++++ Text excerpt ++++
Indeed, modern organizations are often designed with ease of surveillance not only as an explicit goal but as a prerequisite for the organization's functioning. Highly automated businesses can only be automated because their activities are measurable; by the same token, highly-developed automation is only possible thanks to the collection of data. You can see, therefore, how the logic of data-driven organizations has developed.
This series of articles is looking at the journey from data to the all-important output: insight and ultimately impact. (Read an introduction to the series here). In this article, we're looking at the first step in that journey: gathering data in the first instance.
Think broadly about collecting data
Methods of data collection vary depending on the nature of the thing being measured. For illustrative purposes, let's consider a highly-automated factory or delivery warehouse. Built into the fabric of this organization we will find a huge number of sensors receiving an even larger number of inputs. These might include everything from stock levels to warehouse temperature; from raw material prices to staff absences; from order completion time to energy usage.
As you'll immediately notice, this information is extremely varied not only in its type and function but also in the systems required to gather it. Those systems might include conventional sensors (heat sensors; pressure sensors; barometers; etc), but to get a full picture of our factory's health we also need to be collecting information that might come to us as API outputs, feeds from key markets and indices, pricing updates from suppliers, and so on. And that's just the quantitative elements.
We can refer to the various types of sensors (including all those listed above, and remember that these are not always physical sensors) as the "sensing layer" of the organization. The techniques a business deploys to observe itself determine the knowledge it can gain about itself. That knowledge in turn determines the insight that we eventually generate, and the entire process ultimately determines the trajectory of a business. It is, therefore, absolutely vital that we think carefully about what we're measuring and why.
++++
#### Task details:
Please copy out the passage above on data collection in organizations word for word, from beginning to end.
++++ Data shown ++++
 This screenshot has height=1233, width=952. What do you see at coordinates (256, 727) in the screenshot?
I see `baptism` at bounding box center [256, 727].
++++
++++ Data shown ++++
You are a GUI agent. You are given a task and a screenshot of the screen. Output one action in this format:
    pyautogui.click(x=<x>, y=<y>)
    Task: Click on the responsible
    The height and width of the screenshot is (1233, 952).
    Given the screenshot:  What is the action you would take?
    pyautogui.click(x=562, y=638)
++++
++++ Data shown ++++
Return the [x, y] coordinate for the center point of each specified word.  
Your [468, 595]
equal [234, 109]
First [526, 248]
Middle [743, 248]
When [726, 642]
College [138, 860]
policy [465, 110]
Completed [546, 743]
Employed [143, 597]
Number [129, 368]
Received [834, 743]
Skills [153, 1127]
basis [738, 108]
++++
#### The result:
Indeed, modern organizations are often designed with ease of surveillance not only as an explicit goal but as a prerequisite for the organization's functioning. Highly automated businesses can only be automated because their activities are measurable; by the same token, highly-developed automation is only possible thanks to the collection of data. You can see, therefore, how the logic of data-driven organizations has developed.
This series of articles is looking at the journey from data to the all-important output: insight and ultimately impact. (Read an introduction to the series here). In this article, we're looking at the first step in that journey: gathering data in the first instance.
Think broadly about collecting data
Methods of data collection vary depending on the nature of the thing being measured. For illustrative purposes, let's consider a highly-automated factory or delivery warehouse. Built into the fabric of this organization we will find a huge number of sensors receiving an even larger number of inputs. These might include everything from stock levels to warehouse temperature; from raw material prices to staff absences; from order completion time to energy usage.
As you'll immediately notice, this information is extremely varied not only in its type and function but also in the systems required to gather it. Those systems might include conventional sensors (heat sensors; pressure sensors; barometers; etc), but to get a full picture of our factory's health we also need to be collecting information that might come to us as API outputs, feeds from key markets and indices, pricing updates from suppliers, and so on. And that's just the quantitative elements.
We can refer to the various types of sensors (including all those listed above, and remember that these are not always physical sensors) as the "sensing layer" of the organization. The techniques a business deploys to observe itself determine the knowledge it can gain about itself. That knowledge in turn determines the insight that we eventually generate, and the entire process ultimately determines the trajectory of a business. It is, therefore, absolutely vital that we think carefully about what we're measuring and why.